#### Input rows ####

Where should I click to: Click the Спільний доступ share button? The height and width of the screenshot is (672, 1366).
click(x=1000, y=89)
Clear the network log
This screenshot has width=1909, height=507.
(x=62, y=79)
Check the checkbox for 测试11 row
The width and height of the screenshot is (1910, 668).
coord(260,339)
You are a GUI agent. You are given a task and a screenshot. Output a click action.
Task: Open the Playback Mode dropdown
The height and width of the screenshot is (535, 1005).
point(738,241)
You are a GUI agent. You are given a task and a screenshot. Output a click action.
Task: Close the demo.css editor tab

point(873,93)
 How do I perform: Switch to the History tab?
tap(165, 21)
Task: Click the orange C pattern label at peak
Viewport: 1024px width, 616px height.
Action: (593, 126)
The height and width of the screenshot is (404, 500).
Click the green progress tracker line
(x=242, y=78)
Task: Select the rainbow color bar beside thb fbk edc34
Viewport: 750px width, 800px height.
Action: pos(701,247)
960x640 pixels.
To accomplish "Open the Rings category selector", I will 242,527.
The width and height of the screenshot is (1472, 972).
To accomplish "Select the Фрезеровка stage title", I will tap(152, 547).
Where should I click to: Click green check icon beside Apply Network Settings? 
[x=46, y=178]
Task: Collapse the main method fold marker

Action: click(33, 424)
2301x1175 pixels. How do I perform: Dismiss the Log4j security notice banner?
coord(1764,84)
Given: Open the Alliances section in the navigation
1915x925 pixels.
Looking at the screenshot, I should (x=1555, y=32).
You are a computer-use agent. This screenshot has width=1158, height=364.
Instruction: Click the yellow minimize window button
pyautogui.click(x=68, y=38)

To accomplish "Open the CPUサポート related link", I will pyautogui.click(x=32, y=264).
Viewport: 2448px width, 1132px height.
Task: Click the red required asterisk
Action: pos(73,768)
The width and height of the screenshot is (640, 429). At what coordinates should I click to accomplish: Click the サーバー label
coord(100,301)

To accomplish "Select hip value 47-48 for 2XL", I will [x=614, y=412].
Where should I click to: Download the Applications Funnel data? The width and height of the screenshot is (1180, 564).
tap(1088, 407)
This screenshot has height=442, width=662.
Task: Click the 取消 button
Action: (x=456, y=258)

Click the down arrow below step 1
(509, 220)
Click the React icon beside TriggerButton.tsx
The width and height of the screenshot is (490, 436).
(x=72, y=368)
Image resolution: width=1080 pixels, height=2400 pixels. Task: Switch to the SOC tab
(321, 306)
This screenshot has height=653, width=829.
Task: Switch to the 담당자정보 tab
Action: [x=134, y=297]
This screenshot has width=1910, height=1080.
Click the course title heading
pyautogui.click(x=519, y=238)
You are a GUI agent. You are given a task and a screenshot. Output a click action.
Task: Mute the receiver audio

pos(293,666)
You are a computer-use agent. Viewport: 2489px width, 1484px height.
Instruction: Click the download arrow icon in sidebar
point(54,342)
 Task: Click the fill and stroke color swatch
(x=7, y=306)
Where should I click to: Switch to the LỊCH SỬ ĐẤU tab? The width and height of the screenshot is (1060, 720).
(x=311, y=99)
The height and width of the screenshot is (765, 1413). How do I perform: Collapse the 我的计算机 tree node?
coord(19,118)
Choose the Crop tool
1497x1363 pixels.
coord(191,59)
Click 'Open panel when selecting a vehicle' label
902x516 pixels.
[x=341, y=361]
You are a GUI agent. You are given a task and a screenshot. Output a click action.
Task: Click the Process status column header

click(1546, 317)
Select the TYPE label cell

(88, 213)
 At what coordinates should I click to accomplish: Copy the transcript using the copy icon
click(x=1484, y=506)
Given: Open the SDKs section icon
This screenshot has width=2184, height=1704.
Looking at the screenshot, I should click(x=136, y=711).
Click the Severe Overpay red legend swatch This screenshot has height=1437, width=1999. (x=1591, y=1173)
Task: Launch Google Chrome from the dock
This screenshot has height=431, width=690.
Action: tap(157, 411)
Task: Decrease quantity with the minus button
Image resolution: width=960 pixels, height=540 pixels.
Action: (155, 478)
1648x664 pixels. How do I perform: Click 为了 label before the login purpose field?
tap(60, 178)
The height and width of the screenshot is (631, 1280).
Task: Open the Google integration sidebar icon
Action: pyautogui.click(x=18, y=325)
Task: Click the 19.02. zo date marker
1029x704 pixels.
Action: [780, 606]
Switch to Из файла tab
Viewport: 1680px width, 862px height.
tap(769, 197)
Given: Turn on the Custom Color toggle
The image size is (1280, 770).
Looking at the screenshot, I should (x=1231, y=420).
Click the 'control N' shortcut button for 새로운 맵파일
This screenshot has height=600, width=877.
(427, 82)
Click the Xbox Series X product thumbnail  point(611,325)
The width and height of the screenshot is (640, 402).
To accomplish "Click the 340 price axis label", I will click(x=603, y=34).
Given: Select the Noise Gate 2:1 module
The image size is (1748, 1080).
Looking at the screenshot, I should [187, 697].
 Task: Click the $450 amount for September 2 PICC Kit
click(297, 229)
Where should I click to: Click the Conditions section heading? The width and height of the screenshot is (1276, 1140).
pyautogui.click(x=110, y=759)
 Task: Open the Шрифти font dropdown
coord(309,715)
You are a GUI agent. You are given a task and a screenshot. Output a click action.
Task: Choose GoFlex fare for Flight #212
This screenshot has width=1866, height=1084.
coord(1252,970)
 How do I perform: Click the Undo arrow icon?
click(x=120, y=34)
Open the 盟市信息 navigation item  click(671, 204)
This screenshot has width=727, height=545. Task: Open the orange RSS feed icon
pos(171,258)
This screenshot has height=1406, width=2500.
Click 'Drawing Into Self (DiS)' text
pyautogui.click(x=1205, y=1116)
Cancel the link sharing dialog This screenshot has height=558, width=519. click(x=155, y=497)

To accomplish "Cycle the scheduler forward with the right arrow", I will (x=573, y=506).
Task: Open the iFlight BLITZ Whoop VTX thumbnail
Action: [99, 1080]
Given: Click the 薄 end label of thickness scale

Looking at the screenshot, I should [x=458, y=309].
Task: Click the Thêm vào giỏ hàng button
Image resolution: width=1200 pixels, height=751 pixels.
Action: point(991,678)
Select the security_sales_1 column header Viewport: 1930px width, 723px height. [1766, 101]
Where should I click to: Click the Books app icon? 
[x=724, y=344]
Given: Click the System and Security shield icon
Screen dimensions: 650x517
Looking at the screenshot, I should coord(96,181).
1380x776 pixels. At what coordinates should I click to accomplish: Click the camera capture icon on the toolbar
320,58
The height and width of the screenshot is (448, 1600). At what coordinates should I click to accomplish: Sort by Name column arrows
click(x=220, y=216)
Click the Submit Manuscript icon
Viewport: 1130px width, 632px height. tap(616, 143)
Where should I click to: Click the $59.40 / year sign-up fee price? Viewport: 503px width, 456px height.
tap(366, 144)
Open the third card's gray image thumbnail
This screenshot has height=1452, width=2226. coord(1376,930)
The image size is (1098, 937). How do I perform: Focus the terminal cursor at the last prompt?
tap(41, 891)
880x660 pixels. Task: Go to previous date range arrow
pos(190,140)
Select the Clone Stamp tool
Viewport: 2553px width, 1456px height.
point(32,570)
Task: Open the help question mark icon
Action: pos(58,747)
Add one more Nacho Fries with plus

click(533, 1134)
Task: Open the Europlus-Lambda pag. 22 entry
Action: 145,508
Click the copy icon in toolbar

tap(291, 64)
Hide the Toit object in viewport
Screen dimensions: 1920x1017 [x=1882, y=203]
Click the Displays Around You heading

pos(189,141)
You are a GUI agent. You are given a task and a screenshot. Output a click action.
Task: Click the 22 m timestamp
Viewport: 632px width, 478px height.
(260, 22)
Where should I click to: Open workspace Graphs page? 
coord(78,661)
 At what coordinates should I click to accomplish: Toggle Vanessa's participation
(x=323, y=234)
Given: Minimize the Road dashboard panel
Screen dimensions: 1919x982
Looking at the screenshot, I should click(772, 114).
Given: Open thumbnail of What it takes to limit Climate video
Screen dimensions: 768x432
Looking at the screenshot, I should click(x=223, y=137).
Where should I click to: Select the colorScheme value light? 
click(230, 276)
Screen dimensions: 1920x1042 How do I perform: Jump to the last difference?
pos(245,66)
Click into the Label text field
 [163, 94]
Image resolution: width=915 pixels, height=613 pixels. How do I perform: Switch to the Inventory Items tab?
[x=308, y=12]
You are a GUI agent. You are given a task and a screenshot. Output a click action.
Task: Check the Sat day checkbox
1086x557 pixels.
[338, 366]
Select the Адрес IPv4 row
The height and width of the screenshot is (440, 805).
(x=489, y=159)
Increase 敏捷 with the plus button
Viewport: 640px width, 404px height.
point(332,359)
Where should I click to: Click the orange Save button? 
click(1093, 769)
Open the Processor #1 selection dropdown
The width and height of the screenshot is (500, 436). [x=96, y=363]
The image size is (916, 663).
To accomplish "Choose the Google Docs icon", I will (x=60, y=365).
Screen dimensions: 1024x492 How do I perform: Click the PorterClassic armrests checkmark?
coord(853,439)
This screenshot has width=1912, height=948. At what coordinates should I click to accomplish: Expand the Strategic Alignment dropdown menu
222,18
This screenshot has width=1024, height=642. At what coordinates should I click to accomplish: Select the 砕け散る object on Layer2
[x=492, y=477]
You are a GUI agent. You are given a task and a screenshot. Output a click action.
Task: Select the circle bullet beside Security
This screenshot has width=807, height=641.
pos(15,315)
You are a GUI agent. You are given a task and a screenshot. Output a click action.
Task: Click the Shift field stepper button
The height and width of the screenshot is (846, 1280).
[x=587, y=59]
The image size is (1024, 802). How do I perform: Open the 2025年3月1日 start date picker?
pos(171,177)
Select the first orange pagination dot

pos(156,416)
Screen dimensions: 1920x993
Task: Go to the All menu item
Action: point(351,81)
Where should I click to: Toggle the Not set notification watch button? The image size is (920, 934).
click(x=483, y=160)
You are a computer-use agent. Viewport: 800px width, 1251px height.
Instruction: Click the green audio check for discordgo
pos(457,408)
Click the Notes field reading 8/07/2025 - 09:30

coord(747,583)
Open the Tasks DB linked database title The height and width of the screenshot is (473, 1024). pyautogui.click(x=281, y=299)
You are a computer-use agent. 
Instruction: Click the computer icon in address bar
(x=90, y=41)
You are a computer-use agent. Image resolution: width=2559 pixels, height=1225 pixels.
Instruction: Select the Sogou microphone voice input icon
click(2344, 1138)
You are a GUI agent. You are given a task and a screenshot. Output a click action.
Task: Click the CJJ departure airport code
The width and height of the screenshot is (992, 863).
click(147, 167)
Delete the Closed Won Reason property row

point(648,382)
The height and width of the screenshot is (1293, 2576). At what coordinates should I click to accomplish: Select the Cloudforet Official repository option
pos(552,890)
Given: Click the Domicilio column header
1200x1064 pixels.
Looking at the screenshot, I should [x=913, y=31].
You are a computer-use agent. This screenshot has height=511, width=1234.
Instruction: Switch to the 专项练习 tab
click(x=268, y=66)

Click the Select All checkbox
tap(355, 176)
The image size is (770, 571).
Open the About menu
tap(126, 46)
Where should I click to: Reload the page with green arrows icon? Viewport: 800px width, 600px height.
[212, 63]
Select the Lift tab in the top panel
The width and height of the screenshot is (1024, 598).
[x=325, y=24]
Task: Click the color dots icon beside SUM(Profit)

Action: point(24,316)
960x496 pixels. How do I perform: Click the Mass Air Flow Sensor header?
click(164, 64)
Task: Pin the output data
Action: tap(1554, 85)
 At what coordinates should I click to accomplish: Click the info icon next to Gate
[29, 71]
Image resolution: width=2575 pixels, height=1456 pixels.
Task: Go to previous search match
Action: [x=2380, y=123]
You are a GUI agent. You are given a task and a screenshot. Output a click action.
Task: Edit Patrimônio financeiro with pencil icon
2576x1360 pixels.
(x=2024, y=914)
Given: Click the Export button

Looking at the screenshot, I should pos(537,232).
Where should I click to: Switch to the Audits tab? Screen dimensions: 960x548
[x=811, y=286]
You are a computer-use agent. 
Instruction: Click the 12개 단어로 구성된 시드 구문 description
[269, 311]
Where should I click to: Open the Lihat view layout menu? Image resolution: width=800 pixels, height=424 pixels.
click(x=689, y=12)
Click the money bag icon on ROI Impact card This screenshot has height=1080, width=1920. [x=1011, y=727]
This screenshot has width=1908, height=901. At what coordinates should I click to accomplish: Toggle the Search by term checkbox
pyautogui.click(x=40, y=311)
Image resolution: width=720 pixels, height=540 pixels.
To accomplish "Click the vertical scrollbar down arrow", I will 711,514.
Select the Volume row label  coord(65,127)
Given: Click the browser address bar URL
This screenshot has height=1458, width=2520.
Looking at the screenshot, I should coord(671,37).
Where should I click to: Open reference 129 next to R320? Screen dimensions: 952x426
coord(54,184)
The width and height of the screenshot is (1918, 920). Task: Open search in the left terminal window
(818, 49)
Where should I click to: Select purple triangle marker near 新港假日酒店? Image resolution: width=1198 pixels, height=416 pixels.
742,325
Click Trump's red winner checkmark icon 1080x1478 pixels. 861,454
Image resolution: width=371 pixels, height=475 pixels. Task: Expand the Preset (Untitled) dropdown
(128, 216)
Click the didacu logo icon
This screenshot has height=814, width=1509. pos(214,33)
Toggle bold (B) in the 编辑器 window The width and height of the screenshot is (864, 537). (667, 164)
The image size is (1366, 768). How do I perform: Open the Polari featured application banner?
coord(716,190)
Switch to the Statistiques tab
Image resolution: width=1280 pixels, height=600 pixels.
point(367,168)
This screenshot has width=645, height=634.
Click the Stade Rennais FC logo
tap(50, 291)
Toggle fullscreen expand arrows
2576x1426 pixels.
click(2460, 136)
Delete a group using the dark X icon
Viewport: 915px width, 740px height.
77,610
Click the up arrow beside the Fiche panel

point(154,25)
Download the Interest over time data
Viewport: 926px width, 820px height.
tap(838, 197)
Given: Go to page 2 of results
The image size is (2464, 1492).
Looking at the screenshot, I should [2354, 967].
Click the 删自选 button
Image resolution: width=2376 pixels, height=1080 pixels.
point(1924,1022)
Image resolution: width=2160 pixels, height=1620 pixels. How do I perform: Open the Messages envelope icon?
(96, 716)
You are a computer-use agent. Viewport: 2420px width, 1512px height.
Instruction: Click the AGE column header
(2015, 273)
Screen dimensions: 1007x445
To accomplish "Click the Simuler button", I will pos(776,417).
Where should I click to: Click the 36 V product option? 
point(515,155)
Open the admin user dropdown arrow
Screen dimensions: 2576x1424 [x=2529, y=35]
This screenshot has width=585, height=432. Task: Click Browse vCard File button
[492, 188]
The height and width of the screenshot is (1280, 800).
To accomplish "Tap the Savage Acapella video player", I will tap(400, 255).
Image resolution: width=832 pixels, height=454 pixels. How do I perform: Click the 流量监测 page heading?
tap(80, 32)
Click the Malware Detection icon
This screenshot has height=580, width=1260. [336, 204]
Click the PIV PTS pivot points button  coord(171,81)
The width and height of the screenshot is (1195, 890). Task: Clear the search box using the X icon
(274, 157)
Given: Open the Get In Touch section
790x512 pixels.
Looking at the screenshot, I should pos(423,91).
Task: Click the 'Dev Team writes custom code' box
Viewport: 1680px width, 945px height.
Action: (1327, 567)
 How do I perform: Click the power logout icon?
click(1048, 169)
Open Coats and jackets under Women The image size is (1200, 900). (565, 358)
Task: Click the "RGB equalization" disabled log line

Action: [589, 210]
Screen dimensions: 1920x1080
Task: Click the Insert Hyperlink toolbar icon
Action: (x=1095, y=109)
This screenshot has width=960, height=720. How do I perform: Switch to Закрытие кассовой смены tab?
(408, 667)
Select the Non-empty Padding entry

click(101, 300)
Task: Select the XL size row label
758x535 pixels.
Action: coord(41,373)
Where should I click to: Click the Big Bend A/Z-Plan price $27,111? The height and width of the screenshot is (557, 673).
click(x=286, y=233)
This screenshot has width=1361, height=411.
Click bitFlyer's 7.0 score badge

####

Given exercise: Rewrite everything from the first of the rows down to the line containing "point(738,241)", changing "Playback Mode" to "Playback Speed" and keeping all else the same.

Answer to this exercise:
Where should I click to: Click the Спільний доступ share button? The height and width of the screenshot is (672, 1366).
click(x=1000, y=89)
Clear the network log
This screenshot has width=1909, height=507.
(x=62, y=79)
Check the checkbox for 测试11 row
The width and height of the screenshot is (1910, 668).
coord(260,339)
You are a GUI agent. You are given a task and a screenshot. Output a click action.
Task: Open the Playback Speed dropdown
The height and width of the screenshot is (535, 1005).
point(738,241)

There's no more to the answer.